Par Florence-Laetitia

48 vêtements achetés par an et par habitant en France. Plus de 100 milliards écoulés dans le monde chaque année. Le constat est accablant : jamais l’industrie textile n’a produit autant, aussi vite, aussi loin de toute considération écologique ou sociale. Ce mardi 10 juin 2025, le Sénat a dit stop. À l’unanimité, il a adopté la proposition de loi visant à réduire l’impact environnemental de la mode express, un modèle économique fondé sur la surproduction, l’obsolescence programmée des tendances, et l’effacement du bon sens. Rapportée par la sénatrice Sylvie Valente le Hir au nom de la commission de l’aménagement du territoire et du développement durable, cette loi entend poser un cadre inédit à une industrie en roue libre. Elle impose des règles strictes : encadrement des renouvellements ultra-rapides de collections, interdiction de la publicité pour ces pratiques, et mise en place de messages d’alerte sur les plateformes, informant les consommateurs de l’impact environnemental et social de leurs achats.
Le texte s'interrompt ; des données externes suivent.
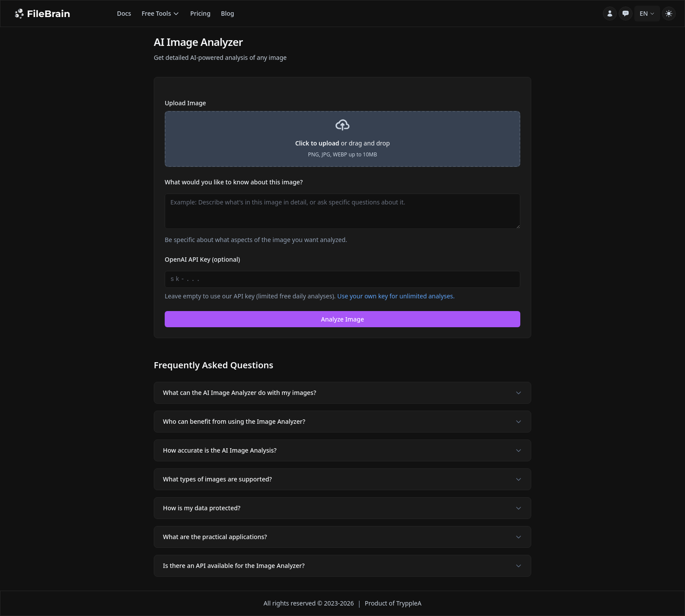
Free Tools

Dérégulation textile : la contre-attaque législative

Mais le texte ne se limite pas à éteindre les vitrines criardes de la fast fashion. Il s’attaque au cœur du modèle : les volumes mis sur le marché. En encourageant le réemploi, la réparation, la transparence et la responsabilité, il renverse la logique d’un système où le vêtement se consomme comme un gobelet jetable. Les influenceurs, devenus vitrines commerciales de la surconsommation, sont désormais tenus à l’écart : ils ne pourront plus promouvoir ces marques qui polluent à bas prix. Plus encore, la loi introduit une modulation affinée des éco-contributions : les vêtements les plus responsables paieront moins, les plus polluants plus, mais dans un esprit d’équilibre, non de sanction automatique. Le Sénat a aussi recentré les investissements sur le territoire national, en fléchant les contributions vers les infrastructures de recyclage françaises. Dans un monde où les déchets textiles de l’Occident étouffent déjà les décharges d’Afrique et d’Asie, ce recentrage est un geste politique fort. Ce texte marque un virage. Il transforme un constat écologique en outil législatif. Il rappelle que ralentir n’est pas un luxe, mais une nécessité. Et que dans l’urgence climatique, même la mode n’est plus un terrain neutre.